Aifa is considering introducing higher membership fees for networks to bring their contribution more in line with fees paid by directly authorised firms, Money Marketing understands.
The move is being considered by a working group made up of Aifa council members set up to tackle how the trade body will be funded in future as part of its strategic review.
Currently directly authorised members of Aifa pay a fee at a firm level and for each of their advisers. Money Marketing understands that networks pay a fee for the network and the number of registered individuals, but do not pay a fee at firm level.
However networks bring with them a large number of members, which would make it more difficult if Aifa was to collect and oversee these fees on an individual basis rather than receive single payments from networks.
Almost 90 per cent of Aifa members belong to a network, contributing a total of £185,000 a year.

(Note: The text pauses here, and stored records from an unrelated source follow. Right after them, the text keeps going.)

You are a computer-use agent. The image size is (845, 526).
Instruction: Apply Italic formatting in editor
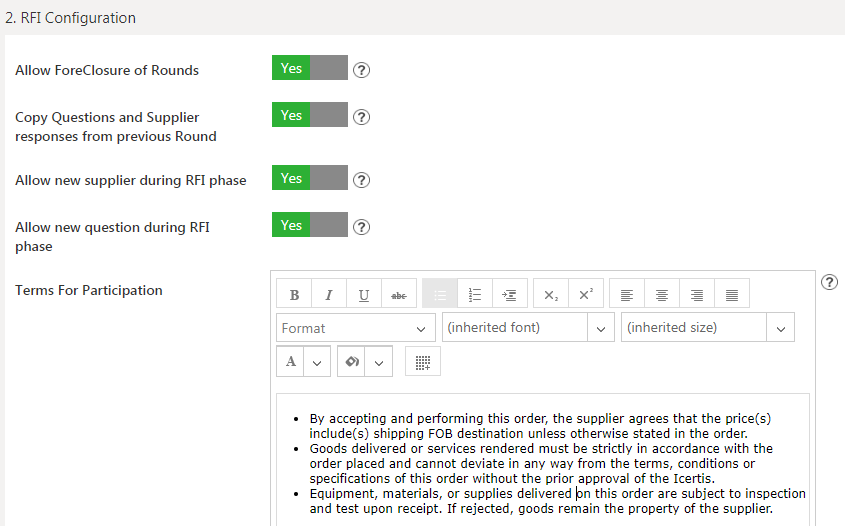click(328, 294)
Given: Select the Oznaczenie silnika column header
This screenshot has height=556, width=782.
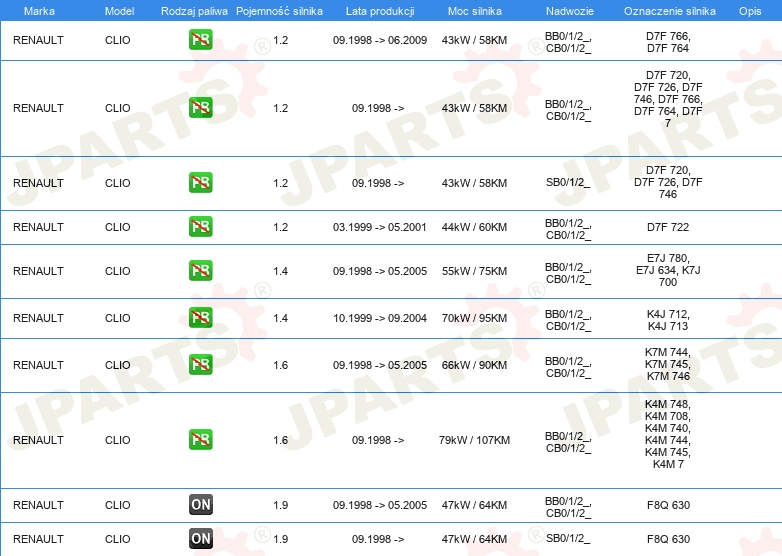Looking at the screenshot, I should 668,11.
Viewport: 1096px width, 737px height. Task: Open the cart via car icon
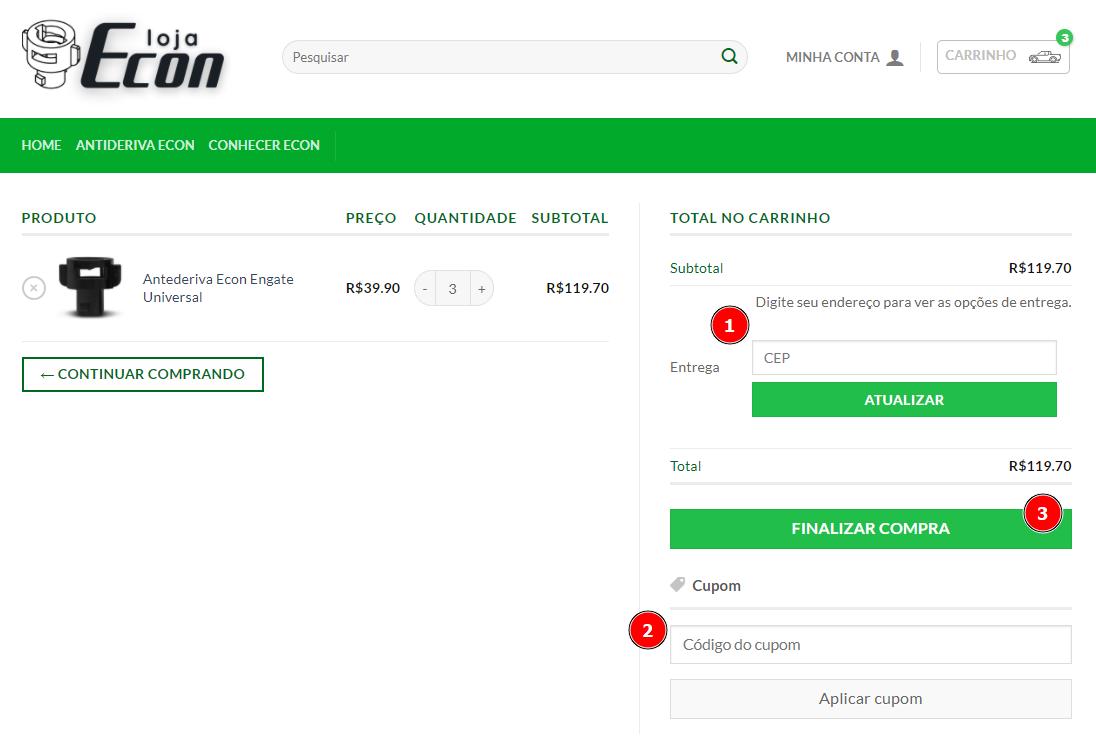tap(1044, 57)
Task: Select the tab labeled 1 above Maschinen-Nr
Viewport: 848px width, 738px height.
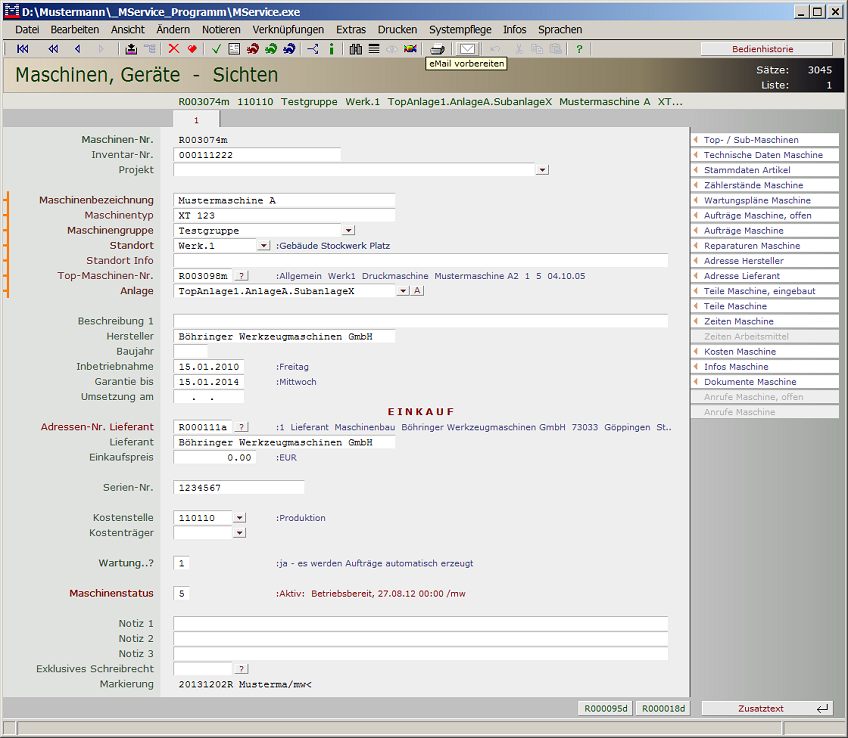Action: click(196, 118)
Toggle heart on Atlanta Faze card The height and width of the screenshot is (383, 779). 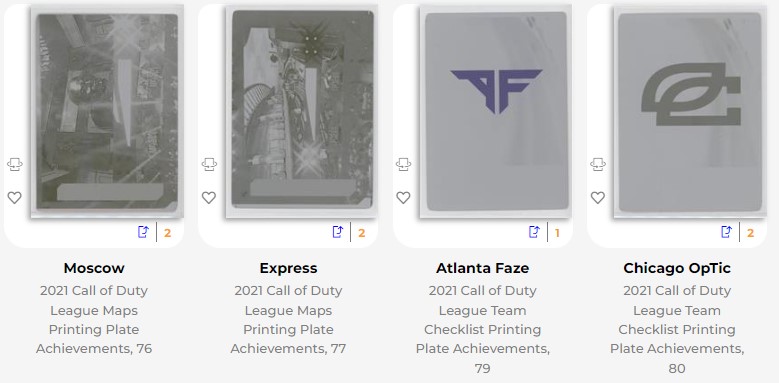pos(403,198)
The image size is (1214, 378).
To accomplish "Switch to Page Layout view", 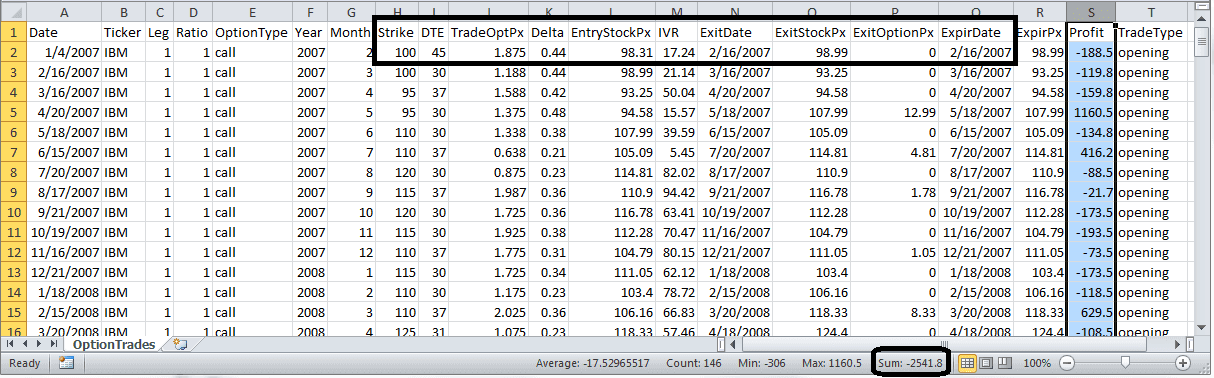I will (987, 363).
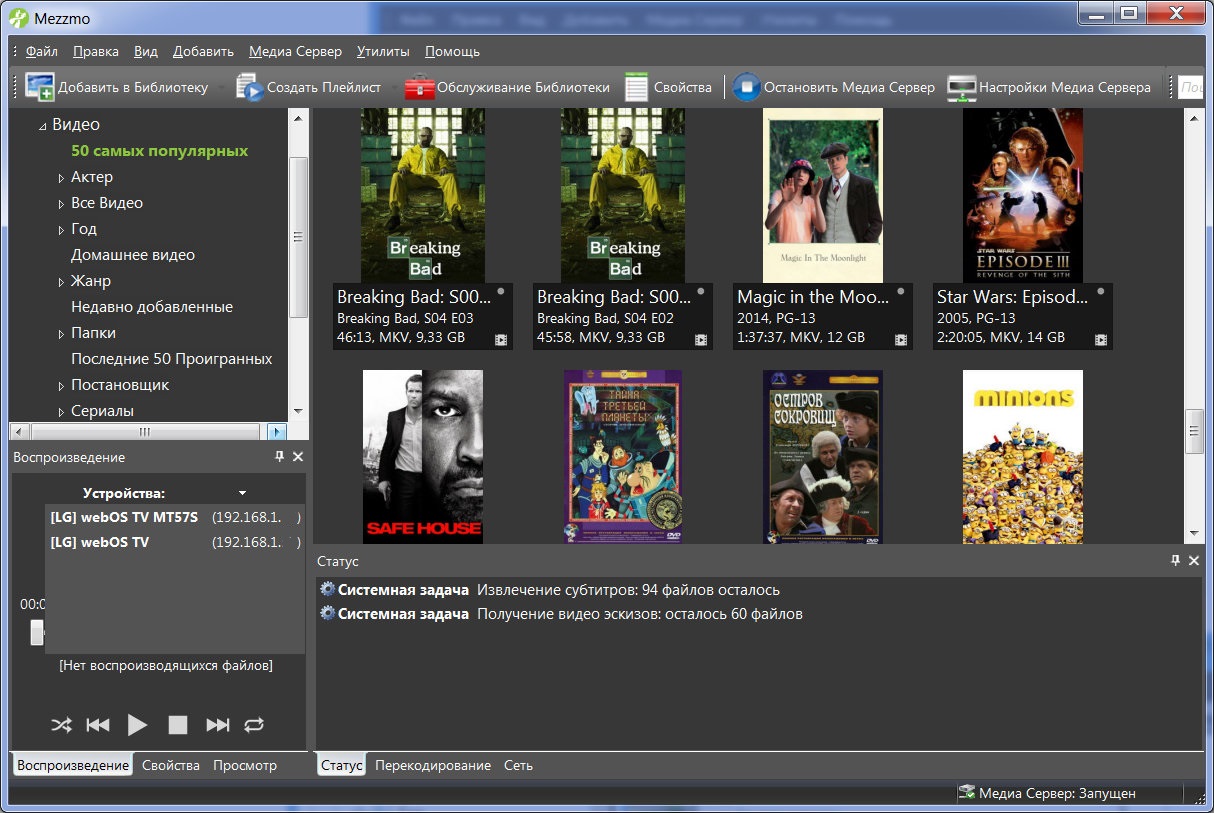Select the Minions movie thumbnail

tap(1022, 456)
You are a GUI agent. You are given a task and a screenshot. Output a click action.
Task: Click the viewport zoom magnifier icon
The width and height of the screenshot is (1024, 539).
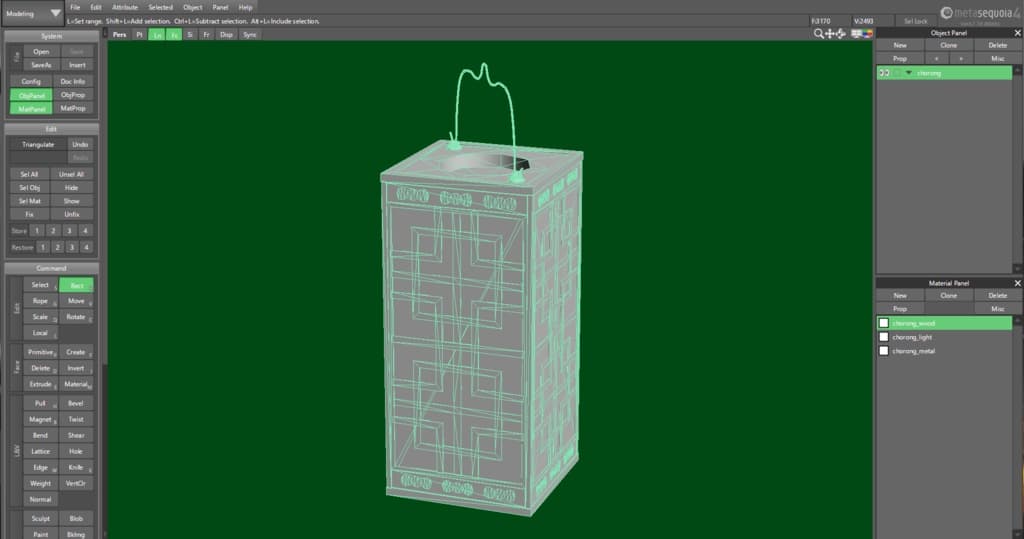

This equates to 33 per cent of all IFA contributions and covers 11 per cent of the trade body’s costs.
Aifa director general Stephen Gay (pictured) says: “The funding discussions are continuing within Aifa and everybody is co-operating to find an optimal solution to deliver the trade association we all want.
“As far as networks are concerned, they make a very substantial contribution already, and they are conscious they are leaders within the IFA community. Networks are as keen as everyone else that we should receive an outcome that will be for the general good.”
He adds that no decision has been made on fees for next year.